# [What to produce]
Word for word, restate every record.

Stored items
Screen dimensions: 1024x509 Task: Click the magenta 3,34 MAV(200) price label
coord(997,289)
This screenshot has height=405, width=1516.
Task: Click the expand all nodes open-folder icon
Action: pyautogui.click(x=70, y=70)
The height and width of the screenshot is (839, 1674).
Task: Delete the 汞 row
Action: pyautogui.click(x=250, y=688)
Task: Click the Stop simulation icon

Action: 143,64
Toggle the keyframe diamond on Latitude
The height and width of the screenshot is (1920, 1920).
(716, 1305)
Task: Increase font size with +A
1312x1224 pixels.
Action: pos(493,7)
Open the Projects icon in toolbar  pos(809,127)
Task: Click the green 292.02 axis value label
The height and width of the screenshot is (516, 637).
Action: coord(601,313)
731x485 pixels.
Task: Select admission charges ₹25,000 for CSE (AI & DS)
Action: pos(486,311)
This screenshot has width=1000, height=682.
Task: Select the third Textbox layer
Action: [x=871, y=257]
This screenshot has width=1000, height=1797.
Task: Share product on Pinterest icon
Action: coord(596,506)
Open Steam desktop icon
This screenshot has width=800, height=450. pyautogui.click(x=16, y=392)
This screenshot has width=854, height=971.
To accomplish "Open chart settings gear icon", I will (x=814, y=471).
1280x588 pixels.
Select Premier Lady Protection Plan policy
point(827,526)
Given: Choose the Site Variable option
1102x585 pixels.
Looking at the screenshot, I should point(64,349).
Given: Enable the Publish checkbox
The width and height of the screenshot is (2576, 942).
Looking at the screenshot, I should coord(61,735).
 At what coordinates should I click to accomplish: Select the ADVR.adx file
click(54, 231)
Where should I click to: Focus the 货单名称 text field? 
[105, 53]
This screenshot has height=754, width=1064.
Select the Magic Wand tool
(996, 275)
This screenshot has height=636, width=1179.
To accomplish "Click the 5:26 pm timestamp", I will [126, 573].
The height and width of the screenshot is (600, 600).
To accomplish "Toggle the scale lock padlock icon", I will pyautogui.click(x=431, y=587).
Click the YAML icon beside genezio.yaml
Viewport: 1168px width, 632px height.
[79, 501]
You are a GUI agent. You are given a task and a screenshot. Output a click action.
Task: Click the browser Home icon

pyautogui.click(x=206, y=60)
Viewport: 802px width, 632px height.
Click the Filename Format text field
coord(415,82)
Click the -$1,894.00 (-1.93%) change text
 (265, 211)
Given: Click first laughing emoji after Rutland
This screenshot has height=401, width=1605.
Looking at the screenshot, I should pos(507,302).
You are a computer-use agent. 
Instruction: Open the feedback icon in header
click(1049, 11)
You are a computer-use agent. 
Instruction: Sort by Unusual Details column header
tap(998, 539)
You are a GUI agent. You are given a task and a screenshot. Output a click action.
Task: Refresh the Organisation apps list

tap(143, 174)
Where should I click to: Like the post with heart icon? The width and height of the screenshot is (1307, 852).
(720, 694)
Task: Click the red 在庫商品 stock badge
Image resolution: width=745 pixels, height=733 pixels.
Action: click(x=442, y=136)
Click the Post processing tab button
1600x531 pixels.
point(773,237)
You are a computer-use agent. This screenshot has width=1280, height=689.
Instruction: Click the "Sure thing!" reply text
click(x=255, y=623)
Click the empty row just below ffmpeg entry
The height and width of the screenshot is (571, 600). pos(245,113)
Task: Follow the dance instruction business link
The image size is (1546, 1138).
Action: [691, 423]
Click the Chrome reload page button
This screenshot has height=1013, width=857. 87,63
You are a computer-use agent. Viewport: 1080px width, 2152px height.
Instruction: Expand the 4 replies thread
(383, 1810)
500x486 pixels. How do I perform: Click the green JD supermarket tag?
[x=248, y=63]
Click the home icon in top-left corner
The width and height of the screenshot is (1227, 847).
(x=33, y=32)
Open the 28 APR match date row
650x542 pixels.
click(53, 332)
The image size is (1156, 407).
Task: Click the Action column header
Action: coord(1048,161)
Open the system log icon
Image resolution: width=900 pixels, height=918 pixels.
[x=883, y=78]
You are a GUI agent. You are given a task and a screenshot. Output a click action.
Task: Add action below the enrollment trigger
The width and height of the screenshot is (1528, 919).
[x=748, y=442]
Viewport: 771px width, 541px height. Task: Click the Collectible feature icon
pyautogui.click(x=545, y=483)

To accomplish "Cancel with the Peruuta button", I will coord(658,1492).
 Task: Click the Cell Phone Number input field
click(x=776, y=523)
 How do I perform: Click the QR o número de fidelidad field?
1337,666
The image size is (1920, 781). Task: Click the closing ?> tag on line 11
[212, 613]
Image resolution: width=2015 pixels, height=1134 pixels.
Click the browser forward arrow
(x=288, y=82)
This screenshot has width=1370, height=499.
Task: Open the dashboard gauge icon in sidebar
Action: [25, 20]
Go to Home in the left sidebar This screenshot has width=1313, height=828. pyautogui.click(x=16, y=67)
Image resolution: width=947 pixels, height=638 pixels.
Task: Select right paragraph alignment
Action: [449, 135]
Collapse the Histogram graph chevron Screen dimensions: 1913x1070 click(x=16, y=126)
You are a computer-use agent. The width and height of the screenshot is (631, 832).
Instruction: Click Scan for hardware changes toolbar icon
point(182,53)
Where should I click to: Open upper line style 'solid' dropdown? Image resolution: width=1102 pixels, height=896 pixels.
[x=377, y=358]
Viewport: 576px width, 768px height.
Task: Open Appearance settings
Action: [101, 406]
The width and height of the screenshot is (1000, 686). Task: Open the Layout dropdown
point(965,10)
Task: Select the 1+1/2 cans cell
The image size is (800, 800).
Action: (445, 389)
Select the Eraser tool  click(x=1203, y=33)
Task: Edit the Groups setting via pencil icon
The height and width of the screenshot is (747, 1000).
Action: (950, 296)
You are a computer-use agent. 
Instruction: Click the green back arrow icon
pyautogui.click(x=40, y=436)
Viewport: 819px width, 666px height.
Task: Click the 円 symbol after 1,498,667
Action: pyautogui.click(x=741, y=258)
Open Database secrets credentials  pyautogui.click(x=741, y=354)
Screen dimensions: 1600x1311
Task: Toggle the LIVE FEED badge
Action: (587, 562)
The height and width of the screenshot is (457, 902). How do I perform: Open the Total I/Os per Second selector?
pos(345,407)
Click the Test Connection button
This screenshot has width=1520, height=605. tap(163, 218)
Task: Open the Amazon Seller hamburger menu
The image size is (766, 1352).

# [Reply]
Screen dimensions: 1024x509 Task: Click the magenta 3,34 MAV(200) price label
coord(997,289)
This screenshot has height=405, width=1516.
Task: Click the expand all nodes open-folder icon
Action: pyautogui.click(x=70, y=70)
The height and width of the screenshot is (839, 1674).
Task: Delete the 汞 row
Action: pyautogui.click(x=250, y=688)
Task: Click the Stop simulation icon

Action: 143,64
Toggle the keyframe diamond on Latitude
The height and width of the screenshot is (1920, 1920).
(716, 1305)
Task: Increase font size with +A
1312x1224 pixels.
Action: pos(493,7)
Open the Projects icon in toolbar  pos(809,127)
Task: Click the green 292.02 axis value label
The height and width of the screenshot is (516, 637).
Action: coord(601,313)
731x485 pixels.
Task: Select admission charges ₹25,000 for CSE (AI & DS)
Action: pos(486,311)
This screenshot has width=1000, height=682.
Task: Select the third Textbox layer
Action: [x=871, y=257]
This screenshot has width=1000, height=1797.
Task: Share product on Pinterest icon
Action: coord(596,506)
Open Steam desktop icon
This screenshot has width=800, height=450. pyautogui.click(x=16, y=392)
This screenshot has width=854, height=971.
To accomplish "Open chart settings gear icon", I will (x=814, y=471).
1280x588 pixels.
Select Premier Lady Protection Plan policy
point(827,526)
Given: Choose the Site Variable option
1102x585 pixels.
Looking at the screenshot, I should point(64,349).
Given: Enable the Publish checkbox
The width and height of the screenshot is (2576, 942).
Looking at the screenshot, I should coord(61,735).
 At what coordinates should I click to accomplish: Select the ADVR.adx file
click(54, 231)
Where should I click to: Focus the 货单名称 text field? 
[105, 53]
This screenshot has height=754, width=1064.
Select the Magic Wand tool
(996, 275)
This screenshot has height=636, width=1179.
To accomplish "Click the 5:26 pm timestamp", I will [126, 573].
The height and width of the screenshot is (600, 600).
To accomplish "Toggle the scale lock padlock icon", I will pyautogui.click(x=431, y=587).
Click the YAML icon beside genezio.yaml
Viewport: 1168px width, 632px height.
[79, 501]
You are a GUI agent. You are given a task and a screenshot. Output a click action.
Task: Click the browser Home icon

pyautogui.click(x=206, y=60)
Viewport: 802px width, 632px height.
Click the Filename Format text field
coord(415,82)
Click the -$1,894.00 (-1.93%) change text
 (265, 211)
Given: Click first laughing emoji after Rutland
This screenshot has height=401, width=1605.
Looking at the screenshot, I should pos(507,302).
You are a computer-use agent. 
Instruction: Open the feedback icon in header
click(1049, 11)
You are a computer-use agent. 
Instruction: Sort by Unusual Details column header
tap(998, 539)
You are a GUI agent. You are given a task and a screenshot. Output a click action.
Task: Refresh the Organisation apps list

tap(143, 174)
Where should I click to: Like the post with heart icon? The width and height of the screenshot is (1307, 852).
(720, 694)
Task: Click the red 在庫商品 stock badge
Image resolution: width=745 pixels, height=733 pixels.
Action: click(x=442, y=136)
Click the Post processing tab button
1600x531 pixels.
point(773,237)
You are a computer-use agent. This screenshot has width=1280, height=689.
Instruction: Click the "Sure thing!" reply text
click(x=255, y=623)
Click the empty row just below ffmpeg entry
The height and width of the screenshot is (571, 600). pos(245,113)
Task: Follow the dance instruction business link
The image size is (1546, 1138).
Action: [691, 423]
Click the Chrome reload page button
This screenshot has height=1013, width=857. 87,63
You are a computer-use agent. Viewport: 1080px width, 2152px height.
Instruction: Expand the 4 replies thread
(383, 1810)
500x486 pixels. How do I perform: Click the green JD supermarket tag?
[x=248, y=63]
Click the home icon in top-left corner
The width and height of the screenshot is (1227, 847).
(x=33, y=32)
Open the 28 APR match date row
650x542 pixels.
click(53, 332)
The image size is (1156, 407).
Task: Click the Action column header
Action: coord(1048,161)
Open the system log icon
Image resolution: width=900 pixels, height=918 pixels.
[x=883, y=78]
You are a GUI agent. You are given a task and a screenshot. Output a click action.
Task: Add action below the enrollment trigger
The width and height of the screenshot is (1528, 919).
[x=748, y=442]
Viewport: 771px width, 541px height. Task: Click the Collectible feature icon
pyautogui.click(x=545, y=483)

To accomplish "Cancel with the Peruuta button", I will coord(658,1492).
 Task: Click the Cell Phone Number input field
click(x=776, y=523)
 How do I perform: Click the QR o número de fidelidad field?
1337,666
The image size is (1920, 781). Task: Click the closing ?> tag on line 11
[212, 613]
Image resolution: width=2015 pixels, height=1134 pixels.
Click the browser forward arrow
(x=288, y=82)
This screenshot has width=1370, height=499.
Task: Open the dashboard gauge icon in sidebar
Action: [25, 20]
Go to Home in the left sidebar This screenshot has width=1313, height=828. pyautogui.click(x=16, y=67)
Image resolution: width=947 pixels, height=638 pixels.
Task: Select right paragraph alignment
Action: [449, 135]
Collapse the Histogram graph chevron Screen dimensions: 1913x1070 click(x=16, y=126)
You are a computer-use agent. The width and height of the screenshot is (631, 832).
Instruction: Click Scan for hardware changes toolbar icon
point(182,53)
Where should I click to: Open upper line style 'solid' dropdown? Image resolution: width=1102 pixels, height=896 pixels.
[x=377, y=358]
Viewport: 576px width, 768px height.
Task: Open Appearance settings
Action: [101, 406]
The width and height of the screenshot is (1000, 686). Task: Open the Layout dropdown
point(965,10)
Task: Select the 1+1/2 cans cell
The image size is (800, 800).
Action: (445, 389)
Select the Eraser tool  click(x=1203, y=33)
Task: Edit the Groups setting via pencil icon
The height and width of the screenshot is (747, 1000).
Action: (950, 296)
You are a computer-use agent. 
Instruction: Click the green back arrow icon
pyautogui.click(x=40, y=436)
Viewport: 819px width, 666px height.
Task: Click the 円 symbol after 1,498,667
Action: pyautogui.click(x=741, y=258)
Open Database secrets credentials  pyautogui.click(x=741, y=354)
Screen dimensions: 1600x1311
Task: Toggle the LIVE FEED badge
Action: (587, 562)
The height and width of the screenshot is (457, 902). How do I perform: Open the Total I/Os per Second selector?
pos(345,407)
Click the Test Connection button
This screenshot has width=1520, height=605. tap(163, 218)
Task: Open the Amazon Seller hamburger menu
The image size is (766, 1352).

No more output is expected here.